The recent announcement of a partnership between Lightricks, a pioneering visual AI software firm, and Shutterstock, a leading stock media provider, signals a transformative shift in the relationship between AI developers and media powerhouses. This collaboration has the potential to significantly impact both the respective companies and their operating ecosystems. At the core of this partnership is Lightricks’ access to Shutterstock’s extensive video content libraries for training its new open-source generative video model, LTXV. The model is available for free experimentation by developers and is also being integrated into Lightricks’ AI filmmaking web app, LTX Studio. This deal provides substantial benefits to both companies: Lightricks gains vital training data from Shutterstock’s enormous media archives, while Shutterstock diversifies its business model by exploring new AI-driven revenue streams and staying relevant in the increasingly AI-embedded creative landscape.
Addressing the Need for High-Quality Training Data
Beyond the immediate benefits to the two companies, this partnership holds broader significance for both media and AI industries. The current surge of advancements in AI video generation has highlighted a pressing need for vast amounts of high-quality training data. Recent AI developments, such as OpenAI’s Sora, Google DeepMind’s Veo2, and Meta’s upcoming Movie Gen, have all demonstrated impressive new capabilities. However, they continue to face persistent challenges such as the “uncanny valley” effect, issues with object permanence, coherence, consistency, and slow generation times, especially for longer video clips. These common issues underscore the need for more representative and comprehensive training datasets.
A critical challenge for AI video companies is the scarcity of legally and ethically sourced training data. An audit by the Data Provenance Initiative revealed that over 70% of publicly available training datasets may be unlicensed, and more than half of the existing licenses are not accurate. This exposes AI developers to potential lawsuits and ethical dilemmas.
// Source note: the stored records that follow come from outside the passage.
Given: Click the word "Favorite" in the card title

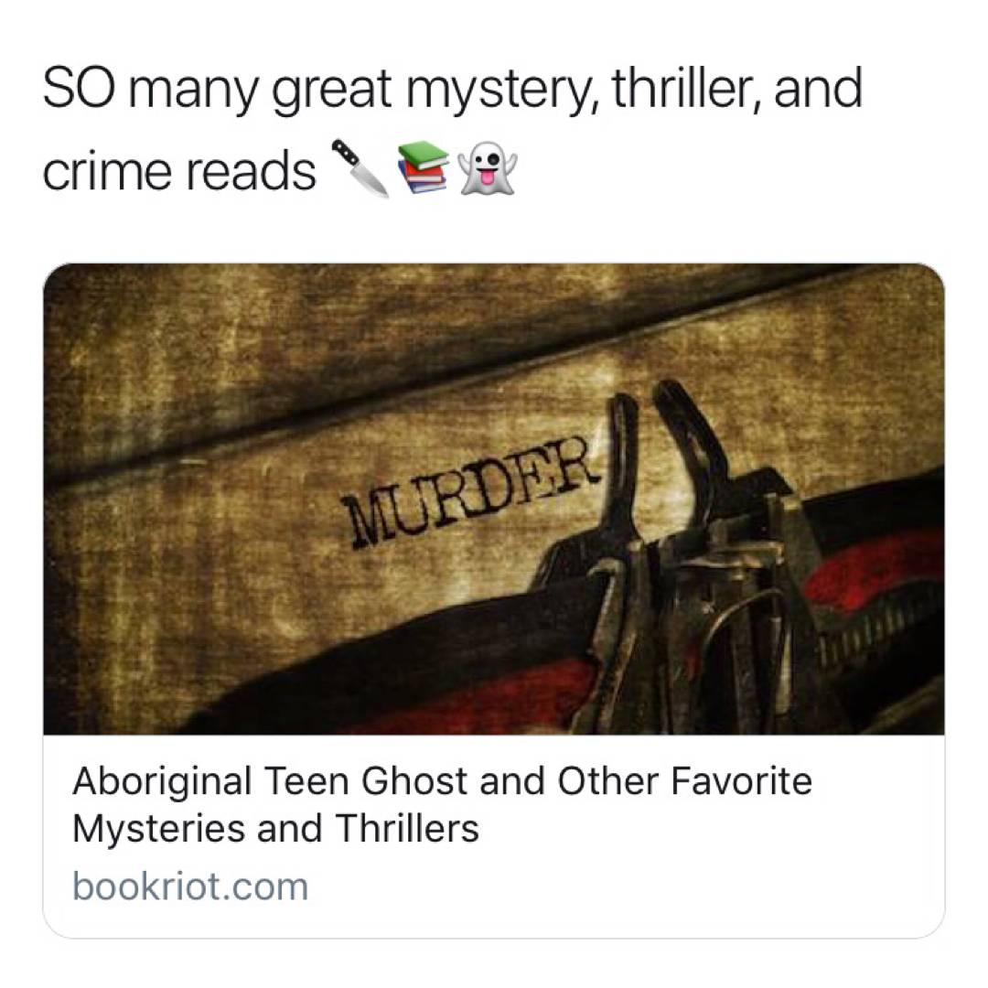Looking at the screenshot, I should pyautogui.click(x=741, y=780).
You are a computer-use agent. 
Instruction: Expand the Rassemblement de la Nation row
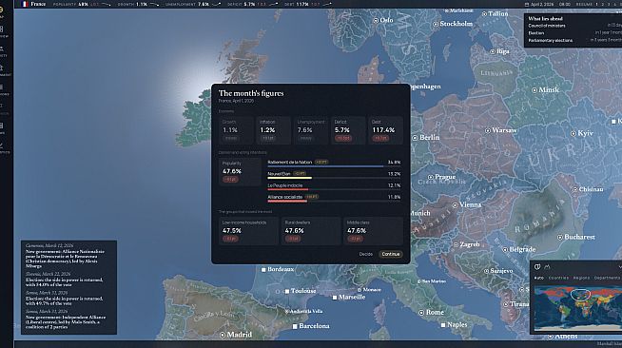click(334, 163)
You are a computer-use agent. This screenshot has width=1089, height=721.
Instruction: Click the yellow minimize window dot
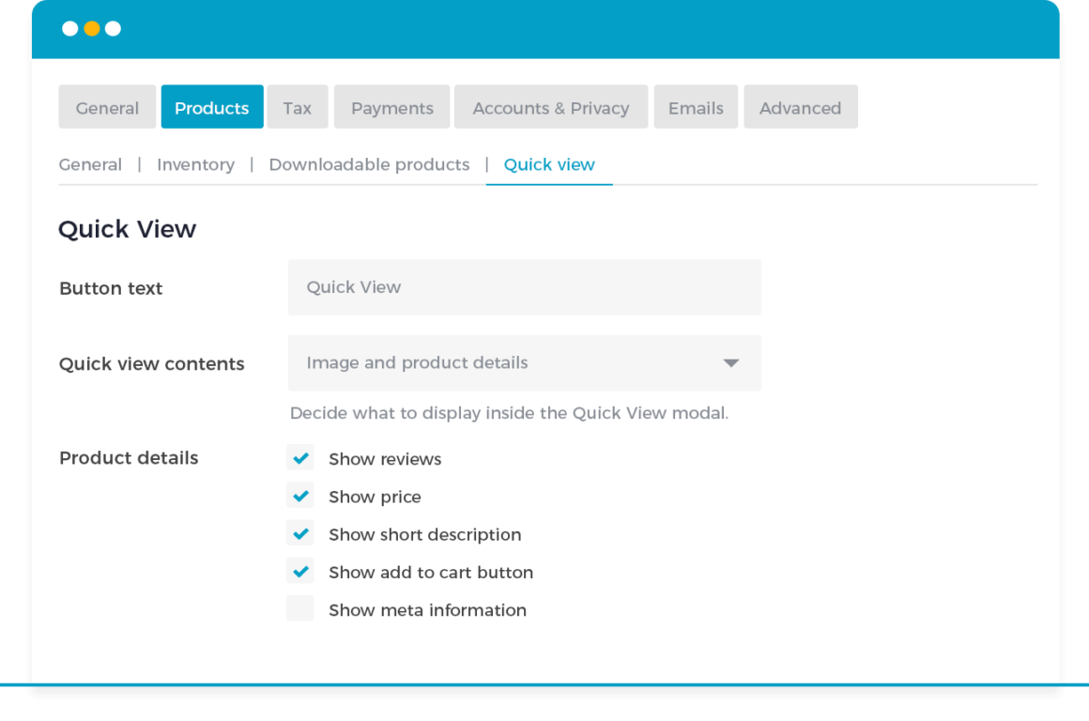pyautogui.click(x=91, y=28)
Some companies, like Runway, have faced criticism for using unlicensed data sources such as YouTube videos and pirated content, which runs afoul of platforms’ terms of use.
Navigating the Legal and Ethical Landscape
The legal landscape is becoming increasingly complex as numerous lawsuits arise over unauthorized use of copyrighted material for AI training. High-profile cases include Stability AI, Midjourney, and DeviantArt facing allegations from artists, and Google embroiled in a class-action lawsuit for using social media content to train its models. Additionally, the controversy surrounding the Books3 dataset led to its shutdown. As ethical and legal scrutiny intensifies, AI companies find it ever more challenging to access sufficient and legitimate training data.
In response to these challenges, some initiatives aim to protect creators’ rights more robustly. For instance, the newly-formed Data Providers Alliance (DPA) supports an opt-in system that emphasizes stronger safeguards for creators, allowing them to authorize the use of their content explicitly. Nevertheless, the high volume of data required by AI firms would make this an expensive and potentially prohibitive endeavor, particularly for smaller companies. Consequently, Big Tech’s dominance in the AI video sector could be reinforced, exacerbating data access disparities.
The Significance of the Lightricks-Shutterstock Partnership
It is against this backdrop that the partnership between Lightricks and Shutterstock emerges as particularly significant. The collaboration presents a model for resolving the barriers to affordable, accessible, and ethically sourced training data. By leveraging Shutterstock’s research license, which is more economical than a commercial license, Lightricks gains access to Shutterstock’s HD and 4K video library for testing and experimentation. This license operates on a revenue-sharing basis, directing 20% of revenue back to content creators, thus ensuring their consent is respected, and copyright issues are minimized.
This partnership marks a pivotal moment as it aims to foster a new ecosystem for media providers. Shutterstock’s approach, which allows contributors to opt-out of AI training datasets, handles creative consent transparently and responsibly. This strategic approach contrasts with earlier partnerships, such as the one between the film studio Lionsgate and applied AI company Runway, where the focus was on augmenting Lionsgate’s media output through proprietary data without clear benefits for other users of the improved AI model.
Democratizing Access to AI Video Technology
The legal environment is becoming more complicated as a surge of lawsuits emerges over the unauthorized use of copyrighted material in AI training. Noteworthy cases involve Stability AI, Midjourney, and DeviantArt, facing accusations from artists, while Google deals with a class-action lawsuit for utilizing social media content to train its AI models. Moreover, the controversy tied to the Books3 dataset resulted in its shutdown. As ethical and legal scrutiny increases, AI companies face growing difficulties in accessing sufficient and legitimate training data.
Efforts are being made to strengthen creators’ rights. For example, the newly-established Data Providers Alliance (DPA) advocates for an opt-in system that enhances protections for creators, allowing them to explicitly authorize the use of their content. However, the vast amount of data required by AI firms would make this approach expensive and potentially unfeasible, particularly for smaller companies. This situation may reinforce Big Tech’s dominance in the AI domain, worsening data access disparities and making it difficult for smaller entities to compete fairly.